DATA PROVIDED:
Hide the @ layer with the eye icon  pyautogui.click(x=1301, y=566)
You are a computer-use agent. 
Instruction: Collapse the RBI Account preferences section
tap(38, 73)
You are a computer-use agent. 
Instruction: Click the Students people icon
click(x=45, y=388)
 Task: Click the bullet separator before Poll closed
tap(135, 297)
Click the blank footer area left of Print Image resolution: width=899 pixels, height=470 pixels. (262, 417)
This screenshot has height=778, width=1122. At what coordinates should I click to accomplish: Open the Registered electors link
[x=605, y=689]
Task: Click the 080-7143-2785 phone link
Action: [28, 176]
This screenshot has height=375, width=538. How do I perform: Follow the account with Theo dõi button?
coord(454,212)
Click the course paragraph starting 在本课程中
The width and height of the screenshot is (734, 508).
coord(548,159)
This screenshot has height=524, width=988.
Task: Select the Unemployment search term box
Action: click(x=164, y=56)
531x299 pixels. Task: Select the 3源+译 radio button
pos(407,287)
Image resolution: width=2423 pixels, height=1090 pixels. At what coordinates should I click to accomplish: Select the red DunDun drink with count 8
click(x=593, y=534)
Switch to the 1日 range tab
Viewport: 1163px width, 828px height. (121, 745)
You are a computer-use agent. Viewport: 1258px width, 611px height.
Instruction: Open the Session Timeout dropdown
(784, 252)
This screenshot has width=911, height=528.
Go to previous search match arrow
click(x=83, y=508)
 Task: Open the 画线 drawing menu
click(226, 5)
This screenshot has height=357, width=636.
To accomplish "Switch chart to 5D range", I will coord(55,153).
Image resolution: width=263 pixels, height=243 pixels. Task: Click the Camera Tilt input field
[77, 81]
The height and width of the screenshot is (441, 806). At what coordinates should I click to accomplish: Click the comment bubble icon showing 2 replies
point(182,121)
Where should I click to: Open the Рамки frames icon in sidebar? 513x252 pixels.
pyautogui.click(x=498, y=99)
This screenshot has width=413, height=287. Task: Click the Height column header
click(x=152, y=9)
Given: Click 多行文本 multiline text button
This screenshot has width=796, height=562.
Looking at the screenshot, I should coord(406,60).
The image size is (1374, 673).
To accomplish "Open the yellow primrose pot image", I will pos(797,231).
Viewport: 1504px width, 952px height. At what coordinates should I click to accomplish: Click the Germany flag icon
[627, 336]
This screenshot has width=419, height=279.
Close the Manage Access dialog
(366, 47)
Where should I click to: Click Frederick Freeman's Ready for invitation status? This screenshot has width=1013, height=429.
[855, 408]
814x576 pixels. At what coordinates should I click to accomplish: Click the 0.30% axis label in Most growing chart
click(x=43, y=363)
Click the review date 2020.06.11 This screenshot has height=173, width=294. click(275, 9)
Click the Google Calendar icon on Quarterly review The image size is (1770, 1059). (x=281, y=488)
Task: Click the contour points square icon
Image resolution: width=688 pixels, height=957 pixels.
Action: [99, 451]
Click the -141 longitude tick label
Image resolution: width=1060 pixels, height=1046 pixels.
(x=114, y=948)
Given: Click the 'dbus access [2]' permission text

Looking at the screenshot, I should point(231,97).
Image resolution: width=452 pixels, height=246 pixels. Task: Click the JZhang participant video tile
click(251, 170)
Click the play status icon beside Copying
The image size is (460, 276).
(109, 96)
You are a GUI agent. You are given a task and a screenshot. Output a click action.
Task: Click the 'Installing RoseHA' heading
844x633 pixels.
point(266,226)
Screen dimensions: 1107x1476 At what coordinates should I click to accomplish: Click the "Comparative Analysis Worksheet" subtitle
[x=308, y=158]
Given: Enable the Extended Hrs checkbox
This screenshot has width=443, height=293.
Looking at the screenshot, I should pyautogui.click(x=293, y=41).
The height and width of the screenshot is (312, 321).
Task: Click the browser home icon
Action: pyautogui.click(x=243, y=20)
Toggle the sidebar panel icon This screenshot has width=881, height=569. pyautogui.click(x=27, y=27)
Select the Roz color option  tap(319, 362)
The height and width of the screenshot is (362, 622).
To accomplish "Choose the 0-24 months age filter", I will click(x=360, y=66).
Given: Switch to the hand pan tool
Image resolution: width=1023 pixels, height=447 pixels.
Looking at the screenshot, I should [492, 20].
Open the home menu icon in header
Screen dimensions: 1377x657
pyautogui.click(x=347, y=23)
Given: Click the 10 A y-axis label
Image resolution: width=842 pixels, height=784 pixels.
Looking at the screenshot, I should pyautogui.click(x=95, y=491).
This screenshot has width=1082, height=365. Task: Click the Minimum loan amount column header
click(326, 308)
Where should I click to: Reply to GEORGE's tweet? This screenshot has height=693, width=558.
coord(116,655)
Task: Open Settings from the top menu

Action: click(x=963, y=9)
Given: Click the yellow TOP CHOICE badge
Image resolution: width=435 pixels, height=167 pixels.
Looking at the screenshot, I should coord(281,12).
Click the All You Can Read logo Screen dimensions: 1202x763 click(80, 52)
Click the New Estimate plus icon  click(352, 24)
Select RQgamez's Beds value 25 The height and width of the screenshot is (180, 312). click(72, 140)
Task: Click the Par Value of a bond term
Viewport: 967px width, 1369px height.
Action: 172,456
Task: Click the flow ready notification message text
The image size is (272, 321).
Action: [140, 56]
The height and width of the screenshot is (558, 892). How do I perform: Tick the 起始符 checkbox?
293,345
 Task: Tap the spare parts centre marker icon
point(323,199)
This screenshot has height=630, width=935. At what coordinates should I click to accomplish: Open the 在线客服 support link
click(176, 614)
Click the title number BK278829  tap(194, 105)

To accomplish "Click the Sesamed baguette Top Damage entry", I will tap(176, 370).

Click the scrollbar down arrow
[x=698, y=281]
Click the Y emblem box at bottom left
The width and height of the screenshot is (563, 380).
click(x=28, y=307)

TASK:
Search the listing above for "left" and copy every line that has it.

EXERCISE SOLUTION:
Click the blank footer area left of Print Image resolution: width=899 pixels, height=470 pixels. (262, 417)
Click the Y emblem box at bottom left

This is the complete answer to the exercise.